▶ **Document excerpt**
________
I've so far looked at a Jotul 400 Castine, a Dutchwest, and some Vermont Castings stoves. There are things about all of them that make me question whether we'd be happy with them. One question for starters, though, is why do almost all stoves have glass doors? I like those cast iron doors on the Garrison II. We don't expect to get any particular joy out of watching the fire (other than to be more easily reminded that it's time to add more wood before it goes cold on us). Why have something potentially breakable in place of the cast iron? So far I haven't found a stove with cast iron doors that would fit with proper clearances on our 4-foot by 4-foot hearth. Am I missing out on something?

I asked one of the dealers, and he said people like to look at the fire.

All customers like to look at the fire???
 
That glass is TOUGH, breakable yes but alot tougher than you may think
Most people like to look at the fire , especially the secondary burn.
Look at my stove too.
________
▶ **Given request 1**
Transcribe the wood stove discussion, starting at "I asked one" and ending at "the secondary burn.".
▶ **Given request 2**
Write the next part of the wood stove discussion, picking up after its final line.
The data placed after the wood stove discussion is separate material.

▶ **Data**
________
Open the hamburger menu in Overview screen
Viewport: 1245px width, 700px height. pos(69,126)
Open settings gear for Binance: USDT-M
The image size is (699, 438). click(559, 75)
________
▶ **Expected output 1**
I asked one of the dealers, and he said people like to look at the fire.

All customers like to look at the fire???
 
That glass is TOUGH, breakable yes but alot tougher than you may think
Most people like to look at the fire , especially the secondary burn.

▶ **Expected output 2**
That glass is TOUGH, breakable yes but alot tougher than you may think

I suppose it is tough, but why use something that isn't as tough as cast iron? I'd hate to think something would slip some cold, clumsy morning in January, and we'd be without heat for a week while waiting for a replacement part. And then if it requires a break-in period for high-temperature cement to cure...

I notice that the Vermont Castings and Dutchwest stoves have andirons to hold wood back from the glass, while the Jotul stoves do not. Is there any significance to that? Are the andirons there to protect the glass from breaking or is it an attempt to hold the wood away so airflow will keep it free of soot?

And that's another thing? Why have something that will get dirty? I saw in the reviews where somebody said they can sometimes get dirty with an overnight, dampered-down fire, but will clean themselves with a hot fire. Is that the way they really work?
 
I have few weeks of use with my Summit now and the glass stays very clean. If you don't like looking at the fire then don't bother cleaning the glass if it gets dirty.
 
Some stoves give you the option to have a solid door. Its actually one of the cheapest options. I went without the brass , pewter,gold trims for my door as they cost up to an extra 300 to 500 bucks. I did however go plain black with the glass so i could monitor my fuel levels closer.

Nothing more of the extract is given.